9. The panel for use of claim 8, or the method of claim 8, wherein the panel is detected in the headspace of the sample obtained from the subject.
10. A method of treating an asthmatic subject with eosinophilia and / or who is suffering severe exacerbations comprising: i. providing a biological sample obtained from the subject; ii. determining the level of the panel of biomarkers of claim 1 or claim 2; iii. comparing the level of the panel of biomarkers in the sample with a reference level of the same panel of biomarkers; iv. using the results from (iii) to determine if the subject has eosinophilia and / or is suffering severe exacerbations; and v. administering to the subject a therapeutic agent to treat or reduce the symptoms of the eosinophilia and / or severe exacerbations if the subject is determined in (iv) to have eosinophilia and / or is suffering severe exacerbations.

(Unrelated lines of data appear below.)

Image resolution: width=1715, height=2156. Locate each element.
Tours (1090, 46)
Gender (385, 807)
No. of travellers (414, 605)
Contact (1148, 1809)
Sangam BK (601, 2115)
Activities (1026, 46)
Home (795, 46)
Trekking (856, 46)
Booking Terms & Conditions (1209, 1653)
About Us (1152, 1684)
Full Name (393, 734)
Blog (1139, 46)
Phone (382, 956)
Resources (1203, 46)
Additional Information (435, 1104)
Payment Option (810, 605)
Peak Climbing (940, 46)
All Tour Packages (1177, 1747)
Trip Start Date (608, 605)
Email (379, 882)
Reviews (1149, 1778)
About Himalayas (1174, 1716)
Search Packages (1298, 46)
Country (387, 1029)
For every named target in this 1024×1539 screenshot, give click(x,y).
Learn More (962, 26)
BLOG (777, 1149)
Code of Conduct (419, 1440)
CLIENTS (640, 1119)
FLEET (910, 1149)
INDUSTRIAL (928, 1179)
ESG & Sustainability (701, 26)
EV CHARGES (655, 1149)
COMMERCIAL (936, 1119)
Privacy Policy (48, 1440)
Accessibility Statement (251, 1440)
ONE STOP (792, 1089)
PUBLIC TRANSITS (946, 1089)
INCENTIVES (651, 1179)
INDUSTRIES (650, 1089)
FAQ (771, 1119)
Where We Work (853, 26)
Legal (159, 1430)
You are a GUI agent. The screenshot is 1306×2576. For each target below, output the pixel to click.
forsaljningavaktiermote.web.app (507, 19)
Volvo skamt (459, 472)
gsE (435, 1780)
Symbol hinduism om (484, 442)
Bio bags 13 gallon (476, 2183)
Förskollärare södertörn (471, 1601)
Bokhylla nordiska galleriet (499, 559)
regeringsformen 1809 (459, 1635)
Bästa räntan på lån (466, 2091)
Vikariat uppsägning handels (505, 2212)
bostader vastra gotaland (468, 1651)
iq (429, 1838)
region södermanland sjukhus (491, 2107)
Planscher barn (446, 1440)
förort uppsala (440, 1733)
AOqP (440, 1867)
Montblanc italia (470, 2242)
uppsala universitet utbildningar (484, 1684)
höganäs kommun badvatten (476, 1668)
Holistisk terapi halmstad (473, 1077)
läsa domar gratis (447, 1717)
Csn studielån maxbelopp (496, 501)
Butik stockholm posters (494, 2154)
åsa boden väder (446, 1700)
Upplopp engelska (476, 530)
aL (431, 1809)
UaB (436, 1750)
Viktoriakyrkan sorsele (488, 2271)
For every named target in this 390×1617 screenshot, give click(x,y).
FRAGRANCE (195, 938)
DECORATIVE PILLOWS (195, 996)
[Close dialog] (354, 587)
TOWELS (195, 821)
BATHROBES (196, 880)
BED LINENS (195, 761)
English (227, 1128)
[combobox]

11. A method of monitoring treatment efficacy in a subject with eosinophilia and / or who is suffering severe exacerbations comprising: i. providing a first biological sample obtained from the subject prior to the administration of treatment; ii. determining the level of the panel of biomarkers of claim 1 or claim 2 in the first biological sample; iii. providing a second biological sample obtained from the subject after the administration of treatment; iv. determining the level of the same panel of biomarkers in the second biological sample as those in the first biological sample; v. comparing the level of the panel of biomarkers in the first sample with the level in the second sample to determine if the treatment is effective.
12. A kit comprising means for determining the level of the panel of biomarkers of claim 1 or claim 2.
13. The kit of claim 12, wherein the kit comprises biological sample collection means.